Things aren’t much better for female villains. Harley Quinn is a Batman character who was abused by the Joker and has always engaged with ideas about domestic violence. This is what she looks like these days:
There’s nothing new in this critique. Women in comics are subject to the male gaze that the creators think is desired by the target audience (heterosexual white men). But it’s surprising that ThinkProgress didn’t link this problem to why female superhero movies flop: what stories are possible when the market keeps demanding soft core porn? One recurring criticism of the Catwoman film was that Halle Berry didn’t look sexy enough. When a Wonder Woman movie was on the cards, one of the criticisms that sunk the film was that the actress looked fat and stupid.
Would a thoughtful, sensible female superhero movie work? Is it telling that we would be happy to watch nearly any old schlock with a male superhero, but demand something ‘better’ for a female superhero? If you’re a studio executive, isn’t it just easier to avoid the whole question altogether?
Stories for women suck because we suck as a society. We don’t have successful female superhero stories because movie executives don’t want to wade into complexity when they can print money with Batman, Iron Man, and [Cough]man films.
One response to “Quickpost: Why can’t women be superheroes?”
I was thinking about the exact same thing on Saturday. For once I agree with what you’ve written 100%. I see it slightly differently, in that heroism is most often associated with physical strength rather than being able to cook good and iron shirts.
The reason I was thinking about it was that we don’t even have a “female” version of the word…I mean who says superheroine? And why does our F version of the word also have to be the same as a drug? I am not a fan of gendered versions of words, but, when someone says hero, people think man.
Female characters are invariably expected to follow typical feminine pursuits (like we are in real life). Falling in love with some burly asshole, getting married, and then raising a mess of husky children seems to be the desired outcome. Anyone who deviates from these desires must be some sort of deranged anarchist or lesbian…and they’re not seen as desirable.
The heavily sexualised nature of these films is something they don’t want to address.
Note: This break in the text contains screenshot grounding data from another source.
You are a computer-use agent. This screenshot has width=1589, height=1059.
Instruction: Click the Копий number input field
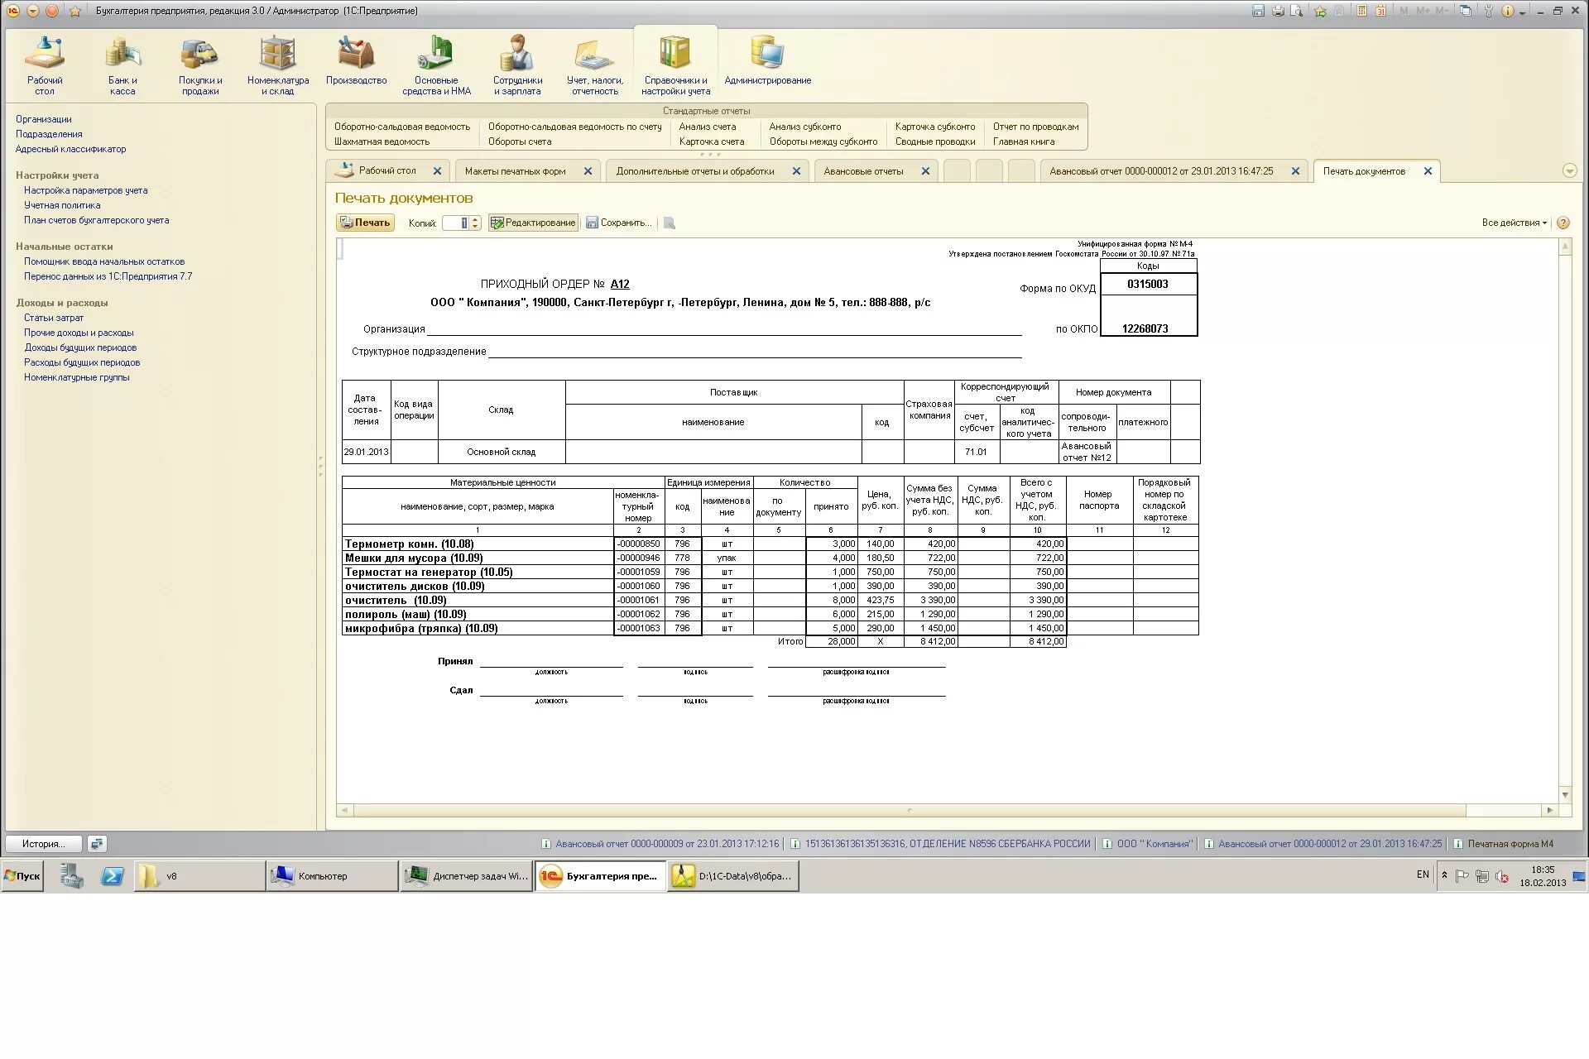click(x=455, y=223)
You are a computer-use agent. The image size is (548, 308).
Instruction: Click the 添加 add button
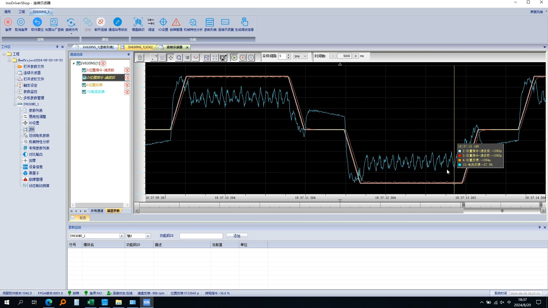[x=237, y=236]
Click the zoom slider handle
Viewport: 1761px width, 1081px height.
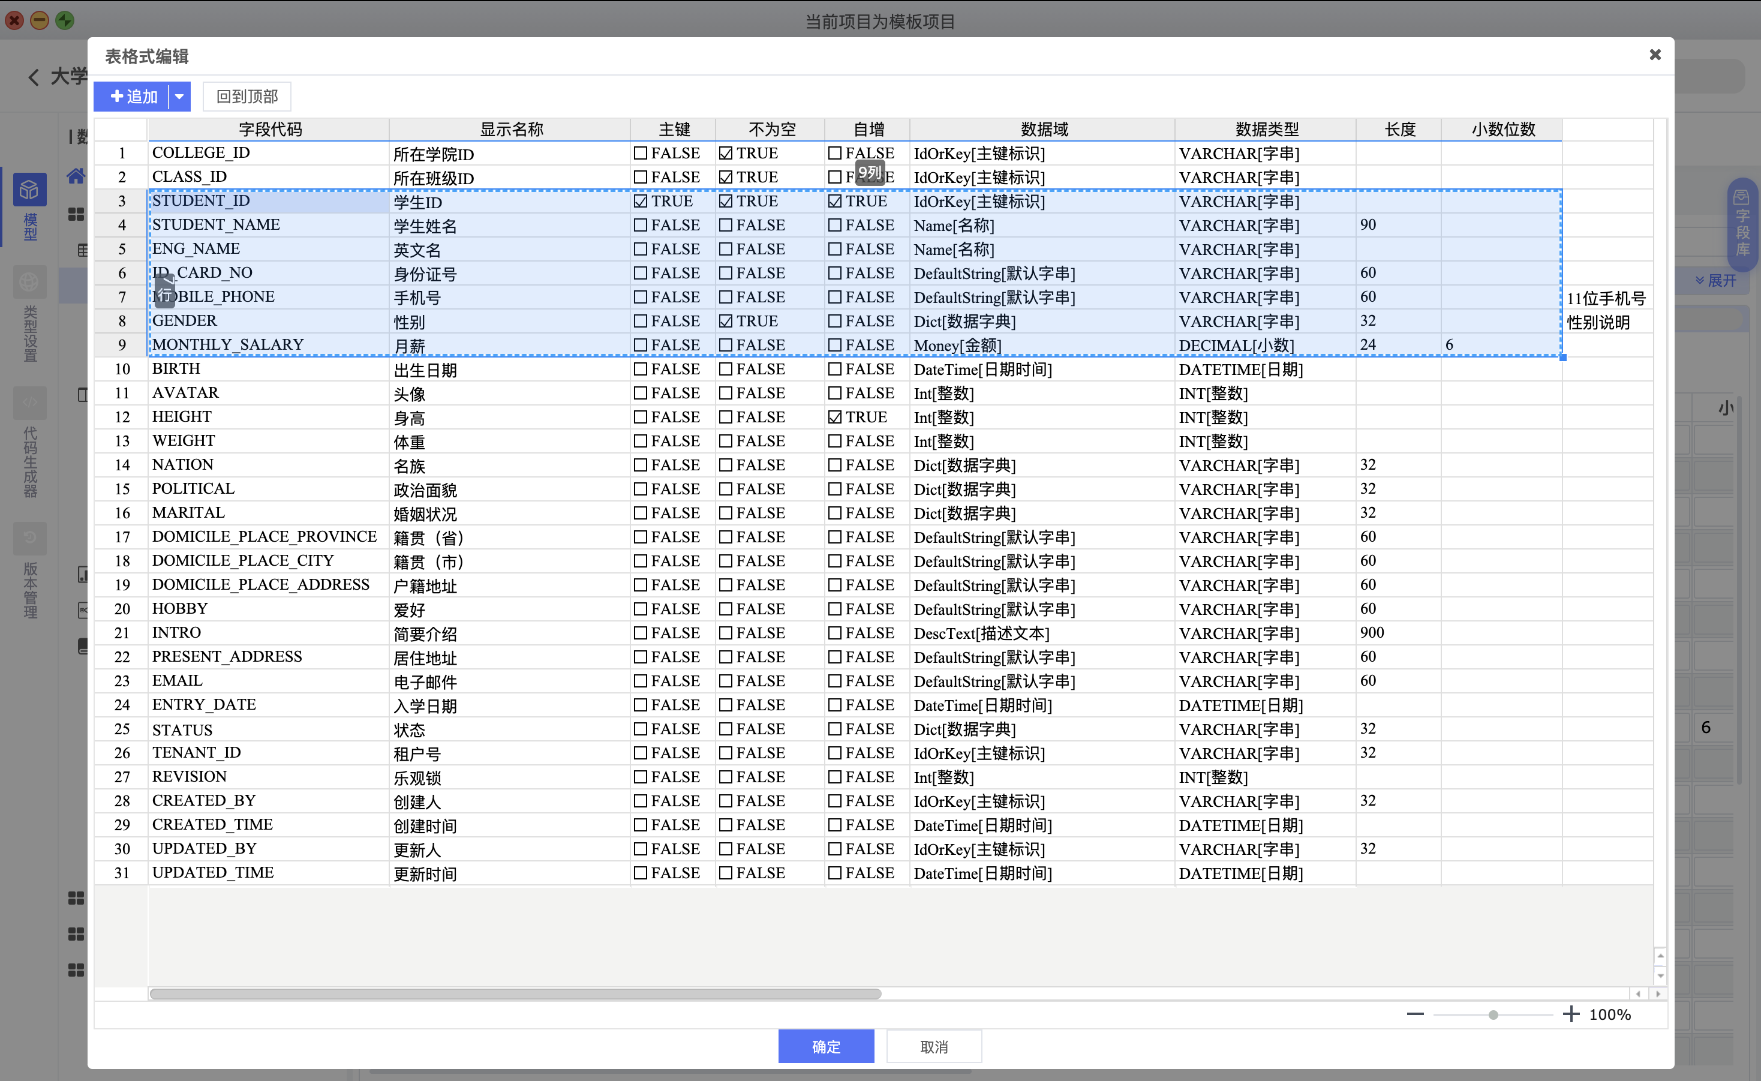tap(1493, 1015)
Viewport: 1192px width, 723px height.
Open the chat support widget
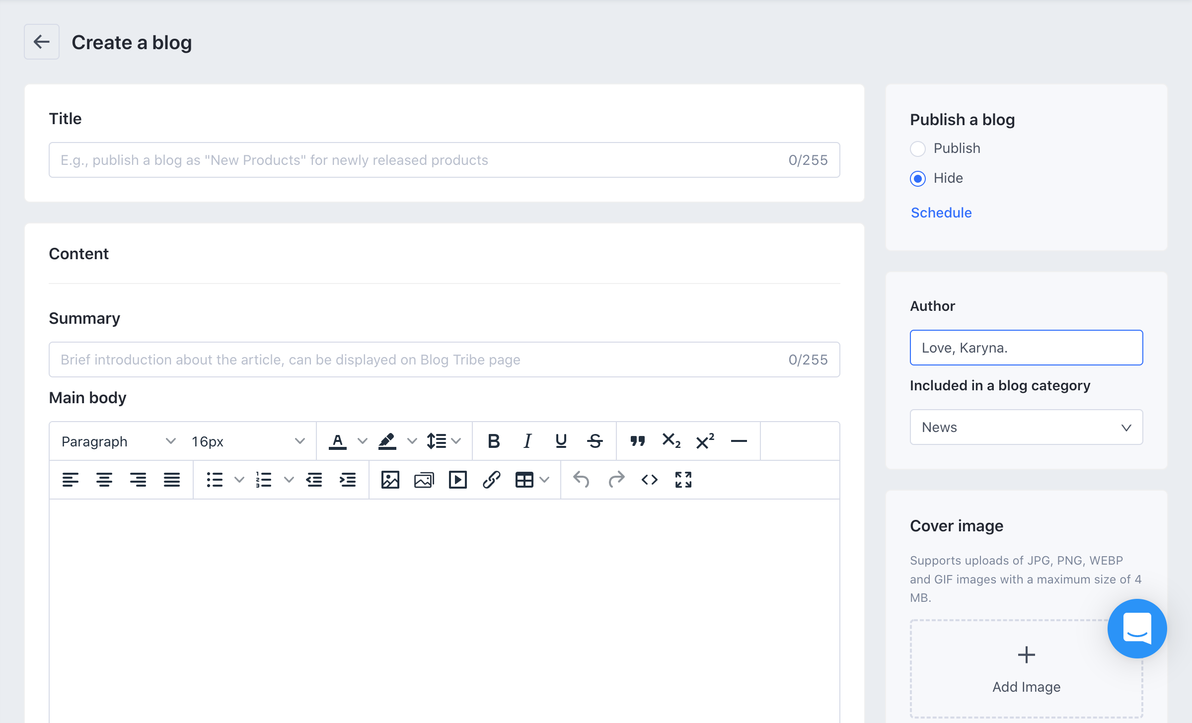pos(1136,628)
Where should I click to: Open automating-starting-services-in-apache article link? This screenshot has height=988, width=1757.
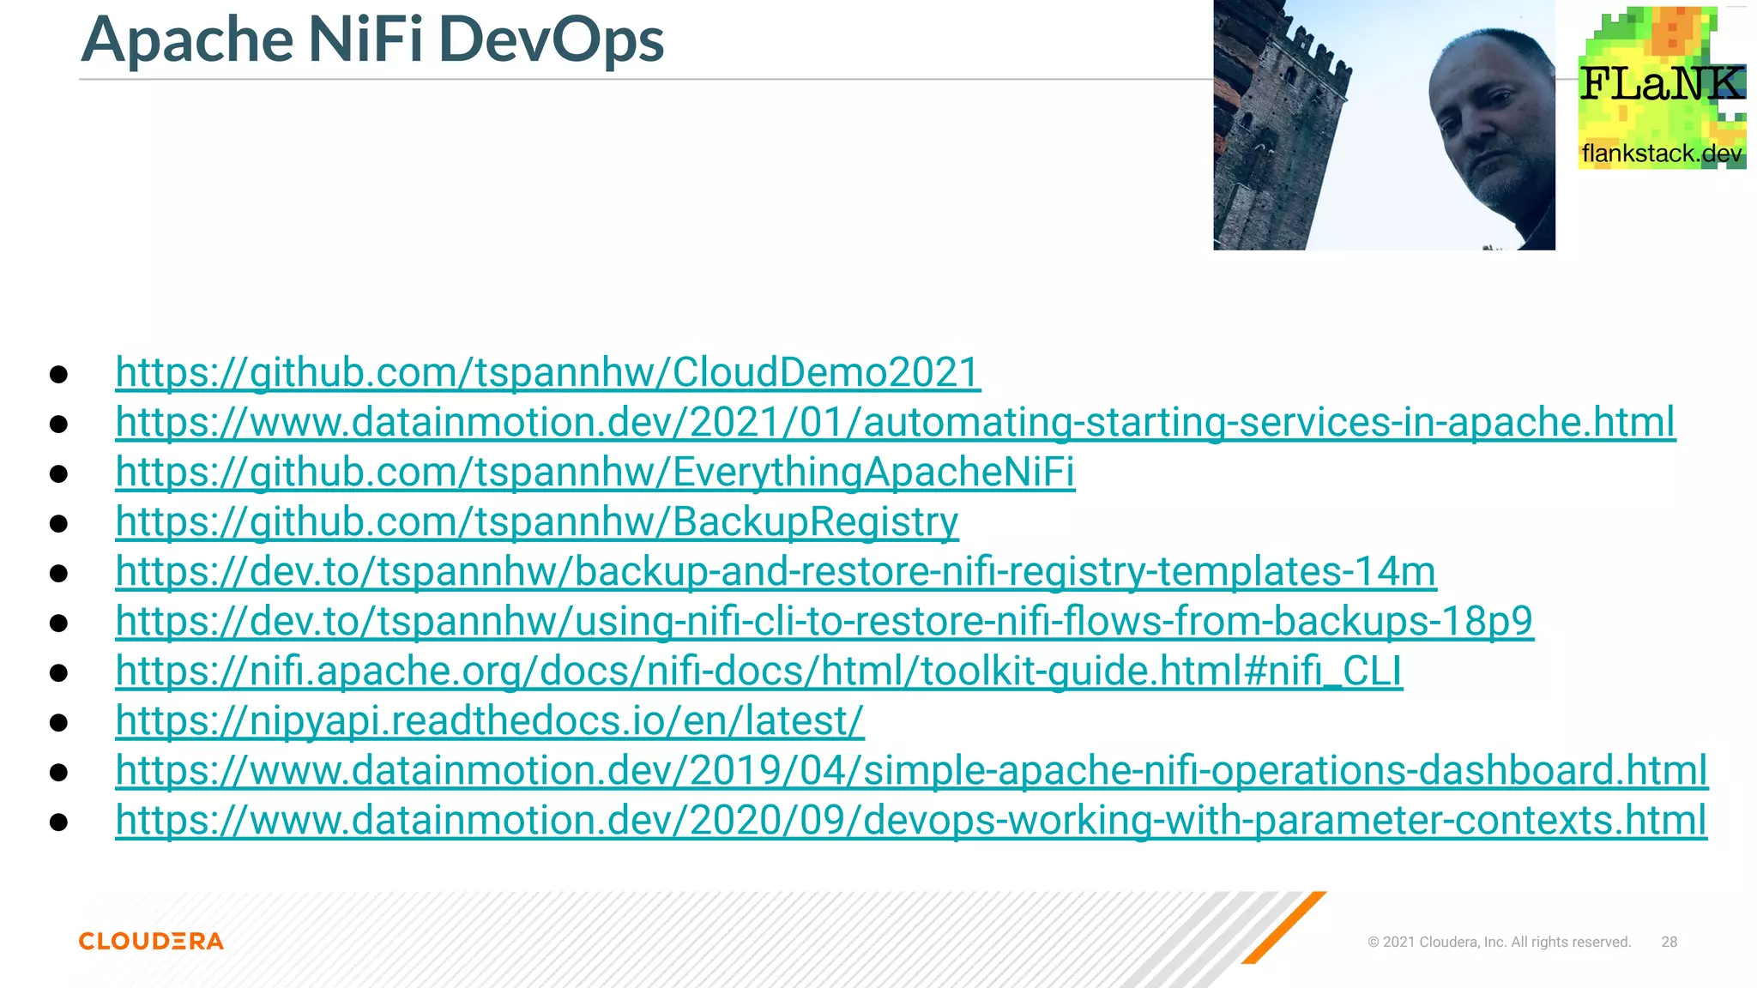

That women are so helpless and bend to the will of anyone who rescues them…the fantasy of the male viewers of these movies.
I am sick of the cardboard heroes…I am equally sick of the dark and twisted heroes.
It made me also think of Buffy. Joss Whedon (I think) is well intentioned, but there was always an inability to create storylines for Buffy that were following “normal” female pursuits. The only way she could have a BF was if he was equally powerful etc (Angel)…anyone less than that would seem like the “bitch” of the relationship and that wouldn’t work for the audience.
No one wants strong women (physically or emotionally). They want to sleep with sexy women who are in danger, maybe a little feisty at first, and then turn into a typical little wifey.
Oh, and then there’s the fact that the only female “superheroes” have use sex as a weapon or their defence. That’s an even scarier view of society. That we have to be so afraid that, if stuck, we have to get our way out of situations with sex.
And people wonder why women feel unsafe in society? Assholes.